Whitney Museum Screens Taken Over With Gaza Protest Messages
Jonathan Allen’s guerrilla installations superimposed anti-genocide messages onto advertising displays outside the museum.
Messages condemning Israel's violence in Gaza appeared over the advertising screens outside the Whitney Museum of American Art last week in an action by New York City-based artist Jonathan Allen.
Around 10:30pm on July 2, Allen painted over two screens outside of the Manhattan museum with urgent dispatches in support of Palestine. The temporary installations, created with paint and plastic atop moving digital screens, are the 438th and 439th installments of his series Interruptions (2017–present). Many of his previous interventions have been placed over New York City subway advertisement displays to address a range of socialcauses, including abortion rights, racial justice, and immigration issues.
Allen overlaid one screen with a paraphrased allegation contained in a June 2026 United Nations report: "The Israeli forces have deliberately targeted and killed Palestinian children." The report found that the Israeli government's violent actions have irrevocably "destroy[ed] the sanctity of childhood, including family ties, identity, innocence, safety and future."
The second manipulated screen bore an excerpt from a conversation that took place between activists and authors Angela Davis and Ta-Nehisi Coates at the University of Michigan in 2025.

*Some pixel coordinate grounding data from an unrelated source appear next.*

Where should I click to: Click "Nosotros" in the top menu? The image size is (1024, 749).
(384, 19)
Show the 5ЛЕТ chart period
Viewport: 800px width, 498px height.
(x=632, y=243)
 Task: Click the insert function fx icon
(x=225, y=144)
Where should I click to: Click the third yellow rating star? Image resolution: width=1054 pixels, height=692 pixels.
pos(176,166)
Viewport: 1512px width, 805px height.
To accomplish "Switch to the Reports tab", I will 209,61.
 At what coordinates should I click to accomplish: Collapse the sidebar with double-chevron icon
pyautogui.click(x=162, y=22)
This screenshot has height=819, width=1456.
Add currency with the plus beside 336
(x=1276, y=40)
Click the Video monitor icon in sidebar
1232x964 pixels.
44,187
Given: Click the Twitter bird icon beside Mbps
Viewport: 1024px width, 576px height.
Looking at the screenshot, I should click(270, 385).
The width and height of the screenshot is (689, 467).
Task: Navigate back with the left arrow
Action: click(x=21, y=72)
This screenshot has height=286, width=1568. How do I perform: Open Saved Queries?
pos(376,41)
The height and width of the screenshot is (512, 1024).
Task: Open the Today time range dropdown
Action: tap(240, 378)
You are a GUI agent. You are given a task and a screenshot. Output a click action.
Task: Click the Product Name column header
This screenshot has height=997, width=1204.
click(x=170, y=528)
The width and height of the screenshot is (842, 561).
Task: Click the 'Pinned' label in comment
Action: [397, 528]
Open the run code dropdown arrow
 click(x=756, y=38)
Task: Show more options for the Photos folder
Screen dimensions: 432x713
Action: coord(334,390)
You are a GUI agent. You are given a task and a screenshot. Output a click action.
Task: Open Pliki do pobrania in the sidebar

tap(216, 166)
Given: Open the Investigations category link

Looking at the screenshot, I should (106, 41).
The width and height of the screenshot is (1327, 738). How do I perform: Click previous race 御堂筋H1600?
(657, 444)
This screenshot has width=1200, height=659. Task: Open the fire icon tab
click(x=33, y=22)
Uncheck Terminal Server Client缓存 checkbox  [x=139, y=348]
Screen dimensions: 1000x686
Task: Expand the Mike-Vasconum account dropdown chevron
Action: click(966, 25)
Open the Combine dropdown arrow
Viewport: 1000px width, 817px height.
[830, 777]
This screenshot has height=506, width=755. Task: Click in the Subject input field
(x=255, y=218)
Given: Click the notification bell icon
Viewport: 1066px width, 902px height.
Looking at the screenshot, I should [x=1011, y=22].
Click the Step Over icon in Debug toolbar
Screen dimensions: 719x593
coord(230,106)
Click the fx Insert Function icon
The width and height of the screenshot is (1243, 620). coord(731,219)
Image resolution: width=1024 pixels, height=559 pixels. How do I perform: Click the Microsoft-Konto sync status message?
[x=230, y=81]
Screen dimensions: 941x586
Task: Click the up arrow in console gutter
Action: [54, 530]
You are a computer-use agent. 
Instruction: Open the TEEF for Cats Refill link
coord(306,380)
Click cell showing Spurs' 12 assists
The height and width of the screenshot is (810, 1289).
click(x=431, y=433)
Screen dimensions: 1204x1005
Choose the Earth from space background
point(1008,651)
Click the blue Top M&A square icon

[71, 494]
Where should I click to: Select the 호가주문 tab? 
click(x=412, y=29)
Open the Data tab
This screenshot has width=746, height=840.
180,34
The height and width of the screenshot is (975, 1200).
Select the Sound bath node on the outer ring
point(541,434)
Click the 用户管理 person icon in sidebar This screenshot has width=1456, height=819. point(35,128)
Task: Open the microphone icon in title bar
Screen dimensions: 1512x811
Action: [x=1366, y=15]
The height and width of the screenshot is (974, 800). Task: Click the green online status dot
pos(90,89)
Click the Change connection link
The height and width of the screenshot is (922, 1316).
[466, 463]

"If you can't draw the line at genocide, you probably can't draw the line at democracy," the 439th interruption reads, quoting a remark Coates made regarding the Democratic Party's failure to consider Gaza during Kamala Harris's failed 2024 presidential campaign.

This year's Whitney Biennial has garnered criticism for being "faint-hearted" amid a politically contentious moment in United States history — one that has also taken aim at the country's cultural institutions. Last year, the institution suspended its Independent Study Program (ISP) after the museum canceled a performance exploring Palestinian mourning.
Allen's installation attracted attention from the right-wing doxxing X account Stop Antisemitism, which accused the artist of "villify[ing] Jews," a claim he denies.
Ashley Reece, the Whitney's director of communications, told Hyperallergic in a statement that the museum removed the installations in a "timely manner" after learning about "an incident of vandalism on museum property" on July 3.
"The Museum maintains a zero-tolerance policy for vandalism, harassment, discrimination, or bias of any kind,” Reece continued.
In an email to Hyperallergic, Allen said the purpose of this month's Whitney installation was to "focus attention on the humanitarian catastrophe unfolding in Gaza."
"Contextualizing this message within ... the corporate art complex is part of the point: To break through the niceties and apolitical nature of many contemporary art settings," Allen said.
"Intervening in public settings is integral to the project: I want these interventions seen by anyone passing by," Allen continued.